- RECORDS TO USE -
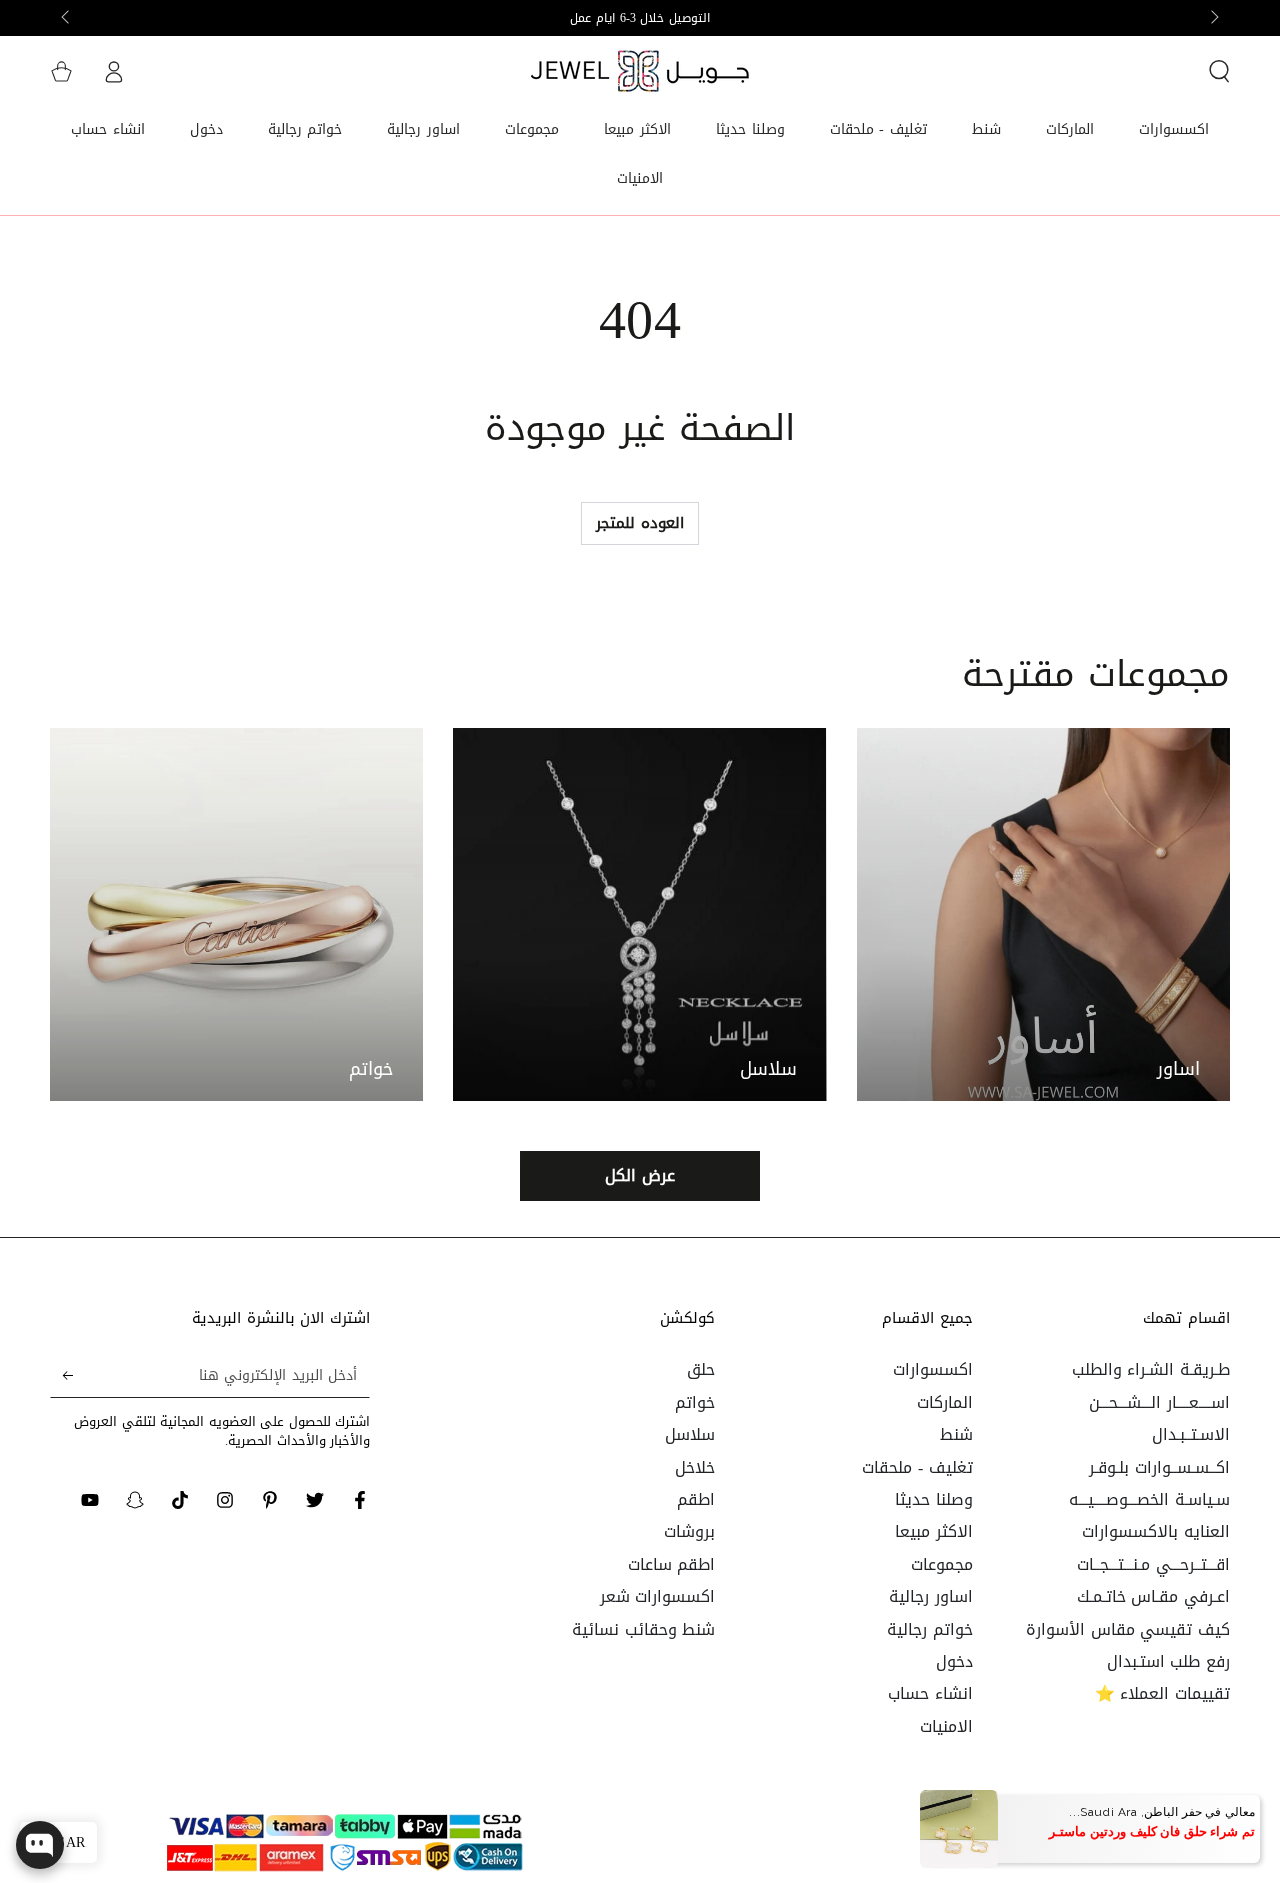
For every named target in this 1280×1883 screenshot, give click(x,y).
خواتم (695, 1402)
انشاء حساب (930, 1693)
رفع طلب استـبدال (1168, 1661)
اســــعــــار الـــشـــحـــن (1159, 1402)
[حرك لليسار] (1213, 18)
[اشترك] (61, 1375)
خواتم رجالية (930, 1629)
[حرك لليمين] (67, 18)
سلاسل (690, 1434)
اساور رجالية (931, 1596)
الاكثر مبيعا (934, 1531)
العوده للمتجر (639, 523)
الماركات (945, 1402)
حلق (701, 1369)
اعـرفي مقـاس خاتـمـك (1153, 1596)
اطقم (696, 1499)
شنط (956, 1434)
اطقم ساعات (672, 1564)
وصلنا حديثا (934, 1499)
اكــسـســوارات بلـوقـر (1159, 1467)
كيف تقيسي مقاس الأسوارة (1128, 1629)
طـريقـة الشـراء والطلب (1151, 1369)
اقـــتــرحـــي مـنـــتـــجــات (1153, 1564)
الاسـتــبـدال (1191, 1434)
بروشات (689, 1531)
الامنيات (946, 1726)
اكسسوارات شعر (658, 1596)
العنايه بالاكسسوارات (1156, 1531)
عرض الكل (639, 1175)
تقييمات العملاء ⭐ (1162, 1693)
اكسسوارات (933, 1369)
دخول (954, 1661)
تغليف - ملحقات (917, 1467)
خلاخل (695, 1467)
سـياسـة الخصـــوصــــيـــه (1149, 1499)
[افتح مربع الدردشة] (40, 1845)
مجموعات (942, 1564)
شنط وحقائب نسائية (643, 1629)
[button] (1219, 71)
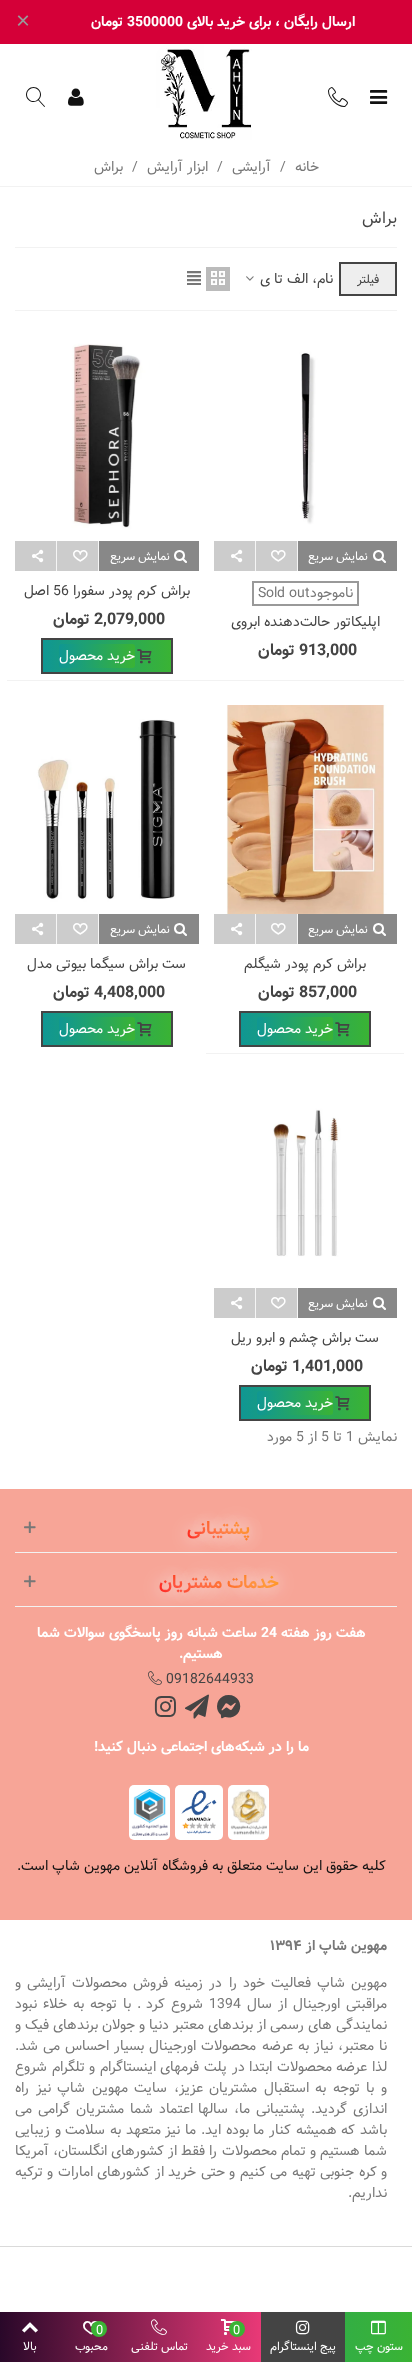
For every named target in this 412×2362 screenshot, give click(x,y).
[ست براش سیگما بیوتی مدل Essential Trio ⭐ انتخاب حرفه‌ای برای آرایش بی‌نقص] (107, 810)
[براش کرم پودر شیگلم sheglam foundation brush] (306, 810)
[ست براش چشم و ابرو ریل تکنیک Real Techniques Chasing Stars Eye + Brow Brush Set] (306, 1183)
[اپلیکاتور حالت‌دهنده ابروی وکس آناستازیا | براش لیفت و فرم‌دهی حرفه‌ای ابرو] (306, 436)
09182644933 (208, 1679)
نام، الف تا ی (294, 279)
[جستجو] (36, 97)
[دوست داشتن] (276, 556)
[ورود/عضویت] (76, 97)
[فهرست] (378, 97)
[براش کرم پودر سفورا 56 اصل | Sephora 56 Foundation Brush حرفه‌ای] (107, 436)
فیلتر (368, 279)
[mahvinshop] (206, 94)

- WORK TASK -
An exact copy of the entries from the line containing "09182644933 (208, 1679)" through the last line is the expected answer.

- TASK RESPONSE -
09182644933 (208, 1679)
نام، الف تا ی (294, 279)
[جستجو] (36, 97)
[دوست داشتن] (276, 556)
[ورود/عضویت] (76, 97)
[فهرست] (378, 97)
[براش کرم پودر سفورا 56 اصل | Sephora 56 Foundation Brush حرفه‌ای] (107, 436)
فیلتر (368, 279)
[mahvinshop] (206, 94)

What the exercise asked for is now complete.